こんなサイレンサーでは弾は届かないだろうが、牽制にはなるだろう。その通り、スナイパーは逃げ出したのか気配が消えた。
「よし、今のうちに逃げるぞ」
「「了解」」
駆け足で現場を離れた。直後、物凄い数のパトカーが集結していた。あれではもう、スナイパーもあの場所にはいられまい。
遠くまで逃げ、安全な場所に避難した。
もうすぐ拠点にしている別荘も近い。
「いったん拠点へ戻って、このことを皆に知らせよう。明日には移動した方がいいかもしれない」
「啓くんに賛成です。謎の男二人が我々を狙っているのですから、危険でしょう」
となれば一刻も早く戻らねば。
周囲を警戒しながらも別荘へ戻った。
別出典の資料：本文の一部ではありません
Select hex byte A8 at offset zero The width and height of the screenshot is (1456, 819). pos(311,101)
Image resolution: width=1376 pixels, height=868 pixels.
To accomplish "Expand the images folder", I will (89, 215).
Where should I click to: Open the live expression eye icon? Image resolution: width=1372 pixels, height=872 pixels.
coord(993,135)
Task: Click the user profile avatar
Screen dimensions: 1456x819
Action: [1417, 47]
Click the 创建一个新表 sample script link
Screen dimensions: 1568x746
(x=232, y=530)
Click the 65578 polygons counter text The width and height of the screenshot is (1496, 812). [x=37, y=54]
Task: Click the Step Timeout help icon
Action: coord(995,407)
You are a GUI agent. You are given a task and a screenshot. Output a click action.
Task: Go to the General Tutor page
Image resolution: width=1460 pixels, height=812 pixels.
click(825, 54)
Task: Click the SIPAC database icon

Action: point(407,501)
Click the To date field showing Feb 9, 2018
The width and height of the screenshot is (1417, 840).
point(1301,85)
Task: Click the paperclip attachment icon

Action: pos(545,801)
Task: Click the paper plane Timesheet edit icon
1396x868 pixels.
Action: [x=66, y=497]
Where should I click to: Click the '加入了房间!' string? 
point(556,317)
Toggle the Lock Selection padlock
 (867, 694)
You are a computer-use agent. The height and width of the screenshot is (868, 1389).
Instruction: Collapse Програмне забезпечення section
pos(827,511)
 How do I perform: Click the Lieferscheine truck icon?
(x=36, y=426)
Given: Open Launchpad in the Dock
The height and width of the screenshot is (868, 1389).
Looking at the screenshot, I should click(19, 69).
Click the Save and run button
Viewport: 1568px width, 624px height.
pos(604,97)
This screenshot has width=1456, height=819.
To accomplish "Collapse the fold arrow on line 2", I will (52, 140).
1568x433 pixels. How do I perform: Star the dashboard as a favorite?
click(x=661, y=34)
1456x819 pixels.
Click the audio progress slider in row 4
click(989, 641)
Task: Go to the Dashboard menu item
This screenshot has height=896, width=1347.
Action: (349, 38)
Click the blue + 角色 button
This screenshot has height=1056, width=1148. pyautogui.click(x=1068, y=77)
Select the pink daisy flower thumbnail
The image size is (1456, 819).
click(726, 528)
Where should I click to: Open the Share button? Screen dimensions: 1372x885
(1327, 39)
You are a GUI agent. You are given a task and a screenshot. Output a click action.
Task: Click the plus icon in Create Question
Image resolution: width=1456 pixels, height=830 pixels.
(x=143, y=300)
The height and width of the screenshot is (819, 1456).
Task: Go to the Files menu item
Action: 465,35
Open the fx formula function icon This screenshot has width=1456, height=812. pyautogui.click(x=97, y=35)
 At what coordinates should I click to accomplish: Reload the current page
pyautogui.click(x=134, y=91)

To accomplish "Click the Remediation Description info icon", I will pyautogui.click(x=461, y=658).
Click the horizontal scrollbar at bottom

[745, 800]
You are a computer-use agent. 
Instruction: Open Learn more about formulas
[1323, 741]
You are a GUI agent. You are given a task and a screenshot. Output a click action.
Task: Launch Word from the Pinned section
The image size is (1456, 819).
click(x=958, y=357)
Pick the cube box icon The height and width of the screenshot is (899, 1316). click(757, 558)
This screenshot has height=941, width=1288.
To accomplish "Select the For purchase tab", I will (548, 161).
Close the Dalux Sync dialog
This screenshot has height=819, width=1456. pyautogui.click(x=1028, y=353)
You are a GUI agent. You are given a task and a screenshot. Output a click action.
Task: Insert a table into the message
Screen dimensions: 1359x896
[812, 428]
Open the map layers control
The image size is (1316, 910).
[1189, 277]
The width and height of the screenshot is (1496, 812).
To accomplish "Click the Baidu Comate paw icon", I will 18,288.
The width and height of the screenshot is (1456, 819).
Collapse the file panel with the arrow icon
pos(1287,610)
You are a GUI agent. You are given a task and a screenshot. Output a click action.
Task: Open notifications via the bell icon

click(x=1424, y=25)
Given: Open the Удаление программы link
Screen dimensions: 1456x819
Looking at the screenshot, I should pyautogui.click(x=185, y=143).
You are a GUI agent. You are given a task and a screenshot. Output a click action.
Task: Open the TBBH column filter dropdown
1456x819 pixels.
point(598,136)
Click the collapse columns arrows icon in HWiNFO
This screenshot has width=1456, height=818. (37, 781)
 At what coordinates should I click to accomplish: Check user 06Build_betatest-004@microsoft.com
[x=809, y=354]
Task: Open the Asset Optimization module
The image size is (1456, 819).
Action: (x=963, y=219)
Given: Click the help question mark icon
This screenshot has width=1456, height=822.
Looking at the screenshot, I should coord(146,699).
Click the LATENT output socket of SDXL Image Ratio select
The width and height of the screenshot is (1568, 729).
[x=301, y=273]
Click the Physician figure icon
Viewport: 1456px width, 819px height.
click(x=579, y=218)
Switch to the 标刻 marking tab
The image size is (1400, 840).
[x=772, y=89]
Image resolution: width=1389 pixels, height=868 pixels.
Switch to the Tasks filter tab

一応、ここはセキュリティも多いから安全だとは……思いたい。
「おかえりなさい~、早坂くん」
「おっす、千年世。お前だけか?」
「うん、今は私だけだよー。留守番を頼まれちゃってさ。リコたちは出掛けてる」
「マジか!」
「どうしたの?」
俺はさっきあったことを千年世に説明した。もちろん、驚いていた。
「――というわけさ」
「はぁ!? ブランドショップへ行ったら銃で襲われた!? 日本の治安、どんだけ悪いのよ……」
「それには同感だが、敵はサイレンサー付きのハンドガンの男一人と
「そんな……。みんな大丈夫なの!?」
「天音も北上さんも無事だ。それより、リコたちだよ!」
「あ、そっか!」
青ざめる千年世は、スマホを取り出して電話してくれた。無事に繋がるといいが……お?
十秒ほど経って通話が出来たようだ。
『――千年世ちゃん、ご、ごめん……こっち、取り込み中で――きゃ!』
「リコちゃん!? リコちゃんってば……!」
そこで通話は切れた。
「おい、ウソだろ!!」
俺が声を荒げると、天音も「まさか狙われたんじゃ!」と心配そうに声を漏らす。それから北上さんも「まずいですね……」とつぶやいた。
さっきの男達がリコたちを狙ったのか……?
「これ、まずいんじゃない?」
「ああ、千年世。リコたちの位置情報は分からないか」
「分かるよ。お互いに居場所を共有するようにしてるからね。……えっと、リコちゃんたちは……あれ?」
首を傾げる千年世。
腑に落ちない顔をしてどうしたんだか。
俺の代わりに北上さんが千年世のスマホを覗く。すると。
「どうしたのです、千年世。って、ここは『熊本城』ではありませんか」
「熊本城? リコちゃんたち、観光でもしてるの?」
天音が落ち着いた口調で疑問を首を傾げていた。なんだ、危険な目に遭っているわけではなかったのか。
続けて千年世にメッセージが来た。
『ごめん、つまずいて倒れちゃった。痛かったぁ』
「まぎらわしいな、おい!」
俺は思わずツッコンだ。
原因は歩きスマホかよ。気を付けろよな。
* * *
リコたちが帰ってくるまで、俺たちは荷物をまとめることにした。拠点を移さないと、また敵に狙われるかもしれないからな。
自室でひとつひとつ必要なものを梱包していると、北上さんが部屋に入ってきた。
「入りますよ、啓くん」
「どうした、神妙な顔で」
「今回の未知の敵のことです」
「アメリカじゃないのか」
「かもしれません。ですが、確証もありません」
「情報なら得られるさ。そこのサイレンサーで」
テーブルの上には、敵が落としたサイレンサー付きのハンドガンが置かれている。それは『レベデフ・ピストル』と呼ばれる拳銃だ。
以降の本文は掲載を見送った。